MIT Scientists Discover Heat Behaves Like Sound Waves In A 'Rare State Of Matter'

Scientists keep making breakthrough discoveries and some involve unusual behaviour of certain elements. According to new reports, scientists have found that in certain states of matter, heat could act like sound, which means it can behave like a sound wave.

Heat is a form which is known to spread and then gradually dissipate, but can behave like a sound wave in a rare state of matter. This phenomenon is called the “second sound”, and it has only been observed in a few materials, as per reports. Scientists from MIT (Massachusetts Institute of Technology), for the first time, have successfully captured the phenomenon of the “second sound” in action.
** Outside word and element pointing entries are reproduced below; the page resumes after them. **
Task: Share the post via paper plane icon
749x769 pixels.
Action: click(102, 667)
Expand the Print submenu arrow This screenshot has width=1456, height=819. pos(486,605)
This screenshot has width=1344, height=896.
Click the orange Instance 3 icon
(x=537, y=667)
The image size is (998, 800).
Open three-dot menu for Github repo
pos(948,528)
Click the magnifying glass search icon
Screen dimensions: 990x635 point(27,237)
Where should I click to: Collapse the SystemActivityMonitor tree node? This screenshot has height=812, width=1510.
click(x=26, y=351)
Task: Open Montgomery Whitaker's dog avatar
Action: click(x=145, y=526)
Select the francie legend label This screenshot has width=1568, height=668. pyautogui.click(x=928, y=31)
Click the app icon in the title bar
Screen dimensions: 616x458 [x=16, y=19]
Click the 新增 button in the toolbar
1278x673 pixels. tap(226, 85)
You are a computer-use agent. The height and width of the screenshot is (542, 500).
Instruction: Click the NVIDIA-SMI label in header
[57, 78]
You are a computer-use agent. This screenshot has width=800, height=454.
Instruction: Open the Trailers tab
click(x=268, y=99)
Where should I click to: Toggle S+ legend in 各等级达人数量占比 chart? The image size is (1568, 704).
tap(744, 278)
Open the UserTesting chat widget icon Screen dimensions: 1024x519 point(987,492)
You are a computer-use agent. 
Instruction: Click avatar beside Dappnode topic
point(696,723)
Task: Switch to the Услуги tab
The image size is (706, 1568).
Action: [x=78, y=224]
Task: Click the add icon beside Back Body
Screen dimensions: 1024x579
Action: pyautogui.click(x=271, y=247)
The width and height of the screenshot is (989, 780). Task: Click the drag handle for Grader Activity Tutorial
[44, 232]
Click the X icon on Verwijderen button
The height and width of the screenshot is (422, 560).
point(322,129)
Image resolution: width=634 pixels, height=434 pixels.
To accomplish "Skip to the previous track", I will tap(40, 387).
The images released show how heat can flow like sound waves, upon generating it in a superfluid, as it is a state of matter where the atoms have no friction. The physicists observed that the heat and matter “slosh” against each other, which created oscillations, a behaviour like that of sound waves.

The co-author of the study and an assistant professor at MIT, Richard Fletcher said, “It’s as if you had a tank of water and made one half nearly boiling.” He explained further, “If you then watched, the water itself might look calm, but suddenly the other side is hot, and then the other side is hot, and the heat goes back and forth, while the water looks still.”

This research was led by Martin Zwierlein, who is a professor of Physics at MIT. According to him, this study would now help them explore the temperature response. He further stated that it “teaches us about things that are very difficult to understand or even reach”.

To experiment, the researchers used particles which repel each other. Then they cooled the atoms and applied a magnetic field to form a superfluid. They created a hotspot using laser beams in the superfluid and used another beam to record the heat waves. The study was published in the journal called Science, and is helpful for scientists to understand that what is the nature of heat in a superfluid, or other related materials like superconductors, and neutron stars.